Tough economic conditions lead to injury
Employers tend to focus on injuries resulting from posture and repetition while overlooking psychosocial stressors.
As production cutbacks, excess inventories and increasingly unstable supply chains aren’t worrying enough, plant managers can add the increased potential for physical and psychosocial worker injury to their list of recession woes.
According to research from the Industrial Accident Prevention Association (IAPA) and Shepell-fgi, a workplace health and safety solution provider, the current economic downturn significantly increases the potential for workplace stress and repetitive strain injuries (RSIs).

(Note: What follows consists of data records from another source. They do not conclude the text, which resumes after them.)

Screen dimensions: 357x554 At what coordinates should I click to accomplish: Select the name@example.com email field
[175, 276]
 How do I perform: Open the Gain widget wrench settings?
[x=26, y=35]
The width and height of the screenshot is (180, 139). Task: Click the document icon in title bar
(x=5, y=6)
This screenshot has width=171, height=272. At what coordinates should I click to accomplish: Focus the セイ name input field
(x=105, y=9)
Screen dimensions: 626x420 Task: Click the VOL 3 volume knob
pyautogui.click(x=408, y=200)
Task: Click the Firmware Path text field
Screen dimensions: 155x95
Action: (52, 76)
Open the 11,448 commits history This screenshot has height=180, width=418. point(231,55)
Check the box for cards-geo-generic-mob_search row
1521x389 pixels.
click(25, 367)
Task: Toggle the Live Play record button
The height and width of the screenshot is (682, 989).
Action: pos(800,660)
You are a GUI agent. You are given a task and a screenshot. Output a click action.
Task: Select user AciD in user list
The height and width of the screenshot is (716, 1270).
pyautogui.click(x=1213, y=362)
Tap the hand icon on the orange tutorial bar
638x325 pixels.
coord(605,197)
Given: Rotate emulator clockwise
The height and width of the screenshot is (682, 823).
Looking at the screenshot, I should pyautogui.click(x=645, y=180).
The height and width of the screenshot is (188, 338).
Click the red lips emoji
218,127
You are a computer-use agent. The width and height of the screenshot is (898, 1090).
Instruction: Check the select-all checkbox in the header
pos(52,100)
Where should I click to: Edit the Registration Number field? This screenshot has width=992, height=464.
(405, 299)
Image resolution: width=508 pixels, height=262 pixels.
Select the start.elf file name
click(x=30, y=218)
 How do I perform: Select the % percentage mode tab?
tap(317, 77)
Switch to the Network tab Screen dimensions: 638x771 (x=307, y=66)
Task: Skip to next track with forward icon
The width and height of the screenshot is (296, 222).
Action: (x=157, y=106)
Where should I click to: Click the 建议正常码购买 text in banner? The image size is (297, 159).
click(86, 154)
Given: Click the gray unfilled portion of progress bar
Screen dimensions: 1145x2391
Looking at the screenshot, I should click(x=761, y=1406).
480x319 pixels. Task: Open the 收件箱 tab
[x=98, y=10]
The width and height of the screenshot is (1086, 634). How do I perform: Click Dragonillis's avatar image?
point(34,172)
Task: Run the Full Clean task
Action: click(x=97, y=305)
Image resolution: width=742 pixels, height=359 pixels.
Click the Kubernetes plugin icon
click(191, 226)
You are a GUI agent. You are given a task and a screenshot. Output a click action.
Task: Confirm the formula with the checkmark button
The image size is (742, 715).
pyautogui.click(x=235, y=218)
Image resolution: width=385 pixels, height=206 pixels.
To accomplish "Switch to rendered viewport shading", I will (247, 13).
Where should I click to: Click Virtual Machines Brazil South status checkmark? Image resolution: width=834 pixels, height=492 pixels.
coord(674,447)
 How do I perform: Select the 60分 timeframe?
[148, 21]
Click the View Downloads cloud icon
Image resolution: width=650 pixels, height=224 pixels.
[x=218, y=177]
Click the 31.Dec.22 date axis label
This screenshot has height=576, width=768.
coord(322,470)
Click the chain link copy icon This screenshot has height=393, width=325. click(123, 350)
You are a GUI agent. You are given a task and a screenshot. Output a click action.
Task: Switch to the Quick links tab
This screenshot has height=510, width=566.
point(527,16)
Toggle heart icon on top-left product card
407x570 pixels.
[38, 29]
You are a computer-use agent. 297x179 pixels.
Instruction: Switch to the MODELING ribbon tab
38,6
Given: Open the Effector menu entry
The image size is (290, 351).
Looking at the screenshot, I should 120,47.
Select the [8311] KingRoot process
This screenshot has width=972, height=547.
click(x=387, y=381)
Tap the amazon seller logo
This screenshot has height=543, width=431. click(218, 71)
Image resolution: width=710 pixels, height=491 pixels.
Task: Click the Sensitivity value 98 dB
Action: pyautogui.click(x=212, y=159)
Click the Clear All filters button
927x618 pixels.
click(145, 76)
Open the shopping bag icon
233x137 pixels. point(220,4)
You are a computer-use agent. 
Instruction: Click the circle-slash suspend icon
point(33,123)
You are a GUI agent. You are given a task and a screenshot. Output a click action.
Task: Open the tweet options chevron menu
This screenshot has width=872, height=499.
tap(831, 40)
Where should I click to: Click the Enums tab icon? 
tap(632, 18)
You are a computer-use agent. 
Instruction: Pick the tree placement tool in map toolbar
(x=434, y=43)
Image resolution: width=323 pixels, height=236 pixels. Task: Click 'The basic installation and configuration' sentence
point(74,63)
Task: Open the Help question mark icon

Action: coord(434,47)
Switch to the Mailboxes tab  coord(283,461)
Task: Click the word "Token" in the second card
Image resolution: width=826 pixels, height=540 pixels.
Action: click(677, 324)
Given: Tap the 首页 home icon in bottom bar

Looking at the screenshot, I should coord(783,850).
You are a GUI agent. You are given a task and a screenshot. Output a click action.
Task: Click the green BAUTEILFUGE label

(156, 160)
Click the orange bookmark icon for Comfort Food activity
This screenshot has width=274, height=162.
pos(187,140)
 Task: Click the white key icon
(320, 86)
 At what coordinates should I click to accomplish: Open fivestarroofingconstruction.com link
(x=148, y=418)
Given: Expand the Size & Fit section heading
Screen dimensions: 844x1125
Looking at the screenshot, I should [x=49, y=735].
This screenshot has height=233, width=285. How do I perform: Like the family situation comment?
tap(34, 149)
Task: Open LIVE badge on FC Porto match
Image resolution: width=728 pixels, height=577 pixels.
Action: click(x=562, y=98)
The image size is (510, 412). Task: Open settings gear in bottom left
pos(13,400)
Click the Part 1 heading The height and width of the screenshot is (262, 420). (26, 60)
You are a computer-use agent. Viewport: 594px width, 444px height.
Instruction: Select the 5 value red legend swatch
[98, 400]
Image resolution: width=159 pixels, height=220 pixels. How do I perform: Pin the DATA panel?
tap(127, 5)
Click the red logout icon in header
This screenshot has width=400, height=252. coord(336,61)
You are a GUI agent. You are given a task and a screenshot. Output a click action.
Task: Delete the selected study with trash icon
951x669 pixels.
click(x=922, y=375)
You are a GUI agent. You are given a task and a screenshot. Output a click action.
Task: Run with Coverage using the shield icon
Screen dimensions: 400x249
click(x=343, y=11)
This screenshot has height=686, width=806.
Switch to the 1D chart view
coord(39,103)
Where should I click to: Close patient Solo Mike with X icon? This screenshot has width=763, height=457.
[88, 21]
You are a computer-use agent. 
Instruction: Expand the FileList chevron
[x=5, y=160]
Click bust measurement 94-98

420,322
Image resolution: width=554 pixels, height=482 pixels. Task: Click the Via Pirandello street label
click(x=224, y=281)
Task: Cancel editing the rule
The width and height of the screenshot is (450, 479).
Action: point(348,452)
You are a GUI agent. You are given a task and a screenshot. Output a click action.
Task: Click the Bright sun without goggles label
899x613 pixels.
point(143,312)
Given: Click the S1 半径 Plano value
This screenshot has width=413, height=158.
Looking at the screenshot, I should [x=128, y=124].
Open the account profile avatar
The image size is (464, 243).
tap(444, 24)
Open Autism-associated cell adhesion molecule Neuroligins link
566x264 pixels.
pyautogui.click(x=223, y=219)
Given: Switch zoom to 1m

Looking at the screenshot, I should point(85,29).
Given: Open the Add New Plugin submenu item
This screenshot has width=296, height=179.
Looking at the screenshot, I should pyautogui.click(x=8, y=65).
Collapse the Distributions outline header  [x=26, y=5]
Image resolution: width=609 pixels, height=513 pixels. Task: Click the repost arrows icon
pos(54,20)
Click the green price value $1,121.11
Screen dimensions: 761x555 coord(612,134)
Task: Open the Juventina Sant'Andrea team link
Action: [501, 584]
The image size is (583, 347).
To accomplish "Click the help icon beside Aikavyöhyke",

“During challenging economic conditions many companies start operating in crisis mode. Training gets cut and hiring is also frozen, so people find themselves doing more, unfamiliar work with little support,” explains Ivan Szlapetis, ergonomics specialist at the IAPA. “And they don’t feel comfortable complaining because they think the complainers are going to be the next ones out the door. So people work through jobs that are causing them a significant amount of discomfort.”
RSIs, also known as musculoskeletal disorders (MSDs), are a group of painful conditions of the muscles, tendons and nerves such as carpel tunnel syndrome or tendonitis. In Ontario they account for 40% of all lost-time claims. Employers tend to focus on physical hazards such as posture, repetition, force and vibrations, but there’s another crucial element that’s often overlooked—psychosocial stressors. Worrying about being laid off and overworking also inhibits productivity and affects physical wellbeing.
“Examples of psychosocial risk factors include stress from excessive work demands, lack of support from supervisors and co-workers, lack of control at work, too much or too little communication and feelings of being underappreciated,” says Szlapetis.
Employers should not underestimate the damage this type of stress is capable of causing. Psychosocial issues impact a company’s bottom line in the short-term in many ways, not the least of which is through employee assistance programs (EAPs).
According to a report from Toronto-based Shepell-fgi, called Financial Distress Impacts Health and Productivity, accesses for financial counseling and consultation are rising at twice the rate of all other EAP services. In the second half of 2008, accessing financial advice was 13% higher than in the second half of 2007.